Menarche is a developmental milestone that symbolizes the transition from girlhood to womanhood. This transitional event not only involves a biological transformation in girls’ bodies that brings qualitative shifts from reproductive immaturity to fertility, but also demands emotional and social adjustments to the new identity and expectations associated with a mature body (Brooks-Gunn and Petersen
1983; Ruble and Brooks-Gunn
1982). Because menarche is an uncertain, ambiguous, and novel event (Caspi and Moffitt
1991), the arrival of a first menstrual cycle is often accompanied by negative feelings (Rembeck et al.
2006), including anxiety, surprise, dismay, panic, confusion (Brooks-Gunn and Ruble
1982; Ruble and Brooks-Gunn
1982), embarrassment, and ambivalence (Moore
1995; Tang et al.
2003). Other morphological changes that occur during pubertal development are continuous and gradual (e.g., breast development, growth spurt, skin changes, growth of pubic hair), but menarche is often sudden, unanticipated, and unplanned. Such an abrupt transition, which is particularly salient in earlier-maturing girls, may provoke anxiety because it does not allow time for emotional preparation (Ruble and Brooks-Gunn
1982). This anxiety, however, seems transient: Although girls may initially report anxiety, ambivalence, and confusion at the peri-menarcheal phase (Ruble and Brooks-Gunn
1982), they eventually adjust (Brooks-Gunn and Ruble
1982). As these studies on the experience of menarche vividly illustrate, menarche can be conceived as a life event that demarcates the boundary between two different stages of life (girlhood to womanhood) and may bring temporary turbulence and some discontinuity in the emotional life of girls. However, these studies—though seminal—are dated; the majority of research on girls’ emotional reactions during the menarcheal transition was conducted more than two decades ago (e.g., Ruble and Brooks-Gunn
1982) and children’s awareness, responses, and interpretations of menarche may have changed since that point.

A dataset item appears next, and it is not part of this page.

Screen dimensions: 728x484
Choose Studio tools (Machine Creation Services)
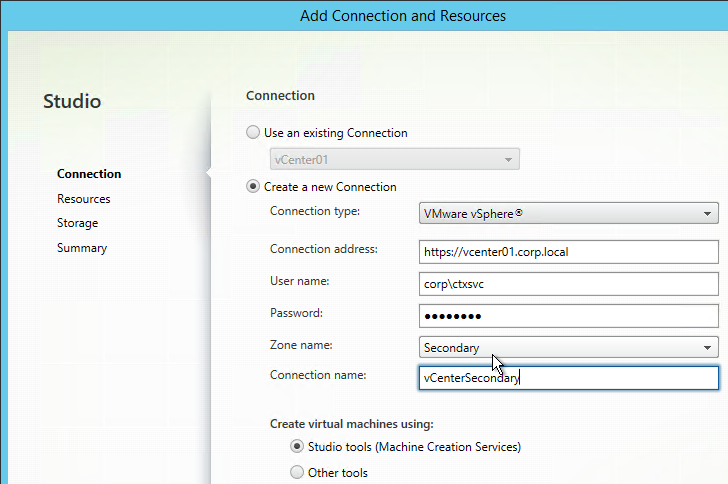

While transitional aspects of menarche are crucial to understanding the universal adjustment of girls at puberty, certain individual differences might make the transition to menarche more challenging. First and foremost is the timing of menarche. A substantial body of research has investigated the link between pubertal timing (including age at menarche) and internalizing psychopathology (for reviews, see Ge and Natsuaki
2009; Mendle et al.
2007). With specific regard to anxiety, girls who mature early tend to exhibit more anxiety symptoms and panic attacks (Hayward et al.
1992; Kaltiala-Heino et al.
2003; Reardon et al.
2009). This heightened risk for anxiety among early maturers persists over the course of adolescence and into young adulthood, highlighting the long-term developmental implications of pubertal timing (Graber et al.
2004; Zehr et al.
2007).
One potential explanation of the increased risk for anxiety in earlier-maturing girls is that they are less equipped to handle the challenges and stress of maturation than girls who reach the same developmental milestones at a later chronological age (Caspi and Moffitt
1993; Ge and Natsuaki
2009). Compared to later-maturing counterparts, earlier maturers experience a truncated preparation time to develop resources and skills needed to cope with the array of new stressors that emerge with the acquisition of physical maturity. As a result, earlier-maturing children experience heightened levels of emotional distress. This explanation is readily applicable to the mechanisms that link menarcheal timing and girls’ reaction to menarche. Indeed, evidence shows that girls who mature early and/or are unprepared tend to react more negatively to menarche (Ruble and Brooks-Gunn
1982).
There are, however, several questions that have not been addressed in previous work. First, the majority of prior studies conceptualizing menarche as a life event has limited their scope to specific reactions to menarche, excluding how global feelings of anxiety, apprehension, and worry emerge in girls during the months surrounding this transition. Second, prospective, longitudinal designs allowing for a study of process mechanisms by following girls from pre- to post-menarcheal stages are rare (for exceptions, see Brooks-Gunn and Ruble
1982; Ruble and Brooks-Gunn
1982). Given the universality and salience of menarche in girls’ lives, how girls navigate the menarcheal transition and how the timing of menarche influences this experience warrants revived attention in a longitudinal study that covers the time span before and after menarche. The first goal of the present study was, therefore, to examine the effects of menarcheal timing on trajectories of anxiety during the transition from pre- to post-menarcheal phases.